Incentives matter, edition #4637

Many developed countries currently both face and resist strong migratory pressure, fueling irregular migration. The Central Mediterranean Sea is among the most dangerous crossings for irregular migrants in the world. In response to mounting deaths, European nations intensified search and rescue operations in 2013. We develop a model of irregular migration to identify the effects of these operations. Leveraging exogenous variation from rapidly varying crossing conditions, we find that smugglers responded by sending boats in adverse weather and shifting from seaworthy boats to flimsy rafts.

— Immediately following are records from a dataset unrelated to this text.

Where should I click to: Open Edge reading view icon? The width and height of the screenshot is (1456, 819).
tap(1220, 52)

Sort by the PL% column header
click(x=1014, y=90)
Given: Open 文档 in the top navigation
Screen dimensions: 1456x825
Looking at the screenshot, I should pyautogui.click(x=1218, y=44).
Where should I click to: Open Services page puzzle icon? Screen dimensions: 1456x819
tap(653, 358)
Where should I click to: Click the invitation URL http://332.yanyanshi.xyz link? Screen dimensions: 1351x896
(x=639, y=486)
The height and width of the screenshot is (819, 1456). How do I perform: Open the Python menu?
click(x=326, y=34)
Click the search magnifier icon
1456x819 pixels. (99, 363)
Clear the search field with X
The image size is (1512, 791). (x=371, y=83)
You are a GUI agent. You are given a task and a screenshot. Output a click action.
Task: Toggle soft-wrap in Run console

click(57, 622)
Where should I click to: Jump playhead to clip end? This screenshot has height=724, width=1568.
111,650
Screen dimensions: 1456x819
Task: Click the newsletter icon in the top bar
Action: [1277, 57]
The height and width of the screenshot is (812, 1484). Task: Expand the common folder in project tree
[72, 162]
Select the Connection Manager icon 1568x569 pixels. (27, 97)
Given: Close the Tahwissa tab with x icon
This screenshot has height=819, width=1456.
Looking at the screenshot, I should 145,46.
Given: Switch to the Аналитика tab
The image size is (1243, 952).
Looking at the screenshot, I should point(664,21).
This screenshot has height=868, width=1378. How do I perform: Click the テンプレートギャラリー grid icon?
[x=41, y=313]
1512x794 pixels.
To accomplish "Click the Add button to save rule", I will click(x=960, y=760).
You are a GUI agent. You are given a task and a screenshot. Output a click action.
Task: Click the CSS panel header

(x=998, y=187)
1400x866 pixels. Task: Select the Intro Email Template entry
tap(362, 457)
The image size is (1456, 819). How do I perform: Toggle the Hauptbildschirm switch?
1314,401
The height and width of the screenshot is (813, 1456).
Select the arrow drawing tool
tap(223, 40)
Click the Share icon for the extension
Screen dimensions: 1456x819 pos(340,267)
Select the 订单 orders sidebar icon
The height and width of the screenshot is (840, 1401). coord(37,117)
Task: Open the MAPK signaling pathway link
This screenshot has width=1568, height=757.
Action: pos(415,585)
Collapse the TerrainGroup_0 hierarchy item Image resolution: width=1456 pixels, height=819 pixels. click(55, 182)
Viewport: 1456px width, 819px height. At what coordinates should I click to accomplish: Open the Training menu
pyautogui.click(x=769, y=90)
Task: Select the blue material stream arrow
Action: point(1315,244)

As a result, these operations induced more crossings in dangerous conditions, ultimately offsetting their intended safety benefits due to moral hazard and increasing the realized ex post crossing risk for migrants. Despite the increased risk, these operations likely increased aggregate migrant welfare; nevertheless, a more successful policy should instead restrict the supply of rafts and expand legal alternatives for migration.

While I agree with that policy recommendation, I say good luck with that one.  “Not enough people are dying” is what one of those harsh, old school economists might have said instead.  Good thing we got rid of them.

In any case, that article is by Claudio Deiana, Vikram Maheshri, and Giovanni Mastrobuoni, forthcoming in the American Economic Journal (Economic Policy), with the title being “Migrants at Sea: Unintended Consequences of Search and Rescue Operations.”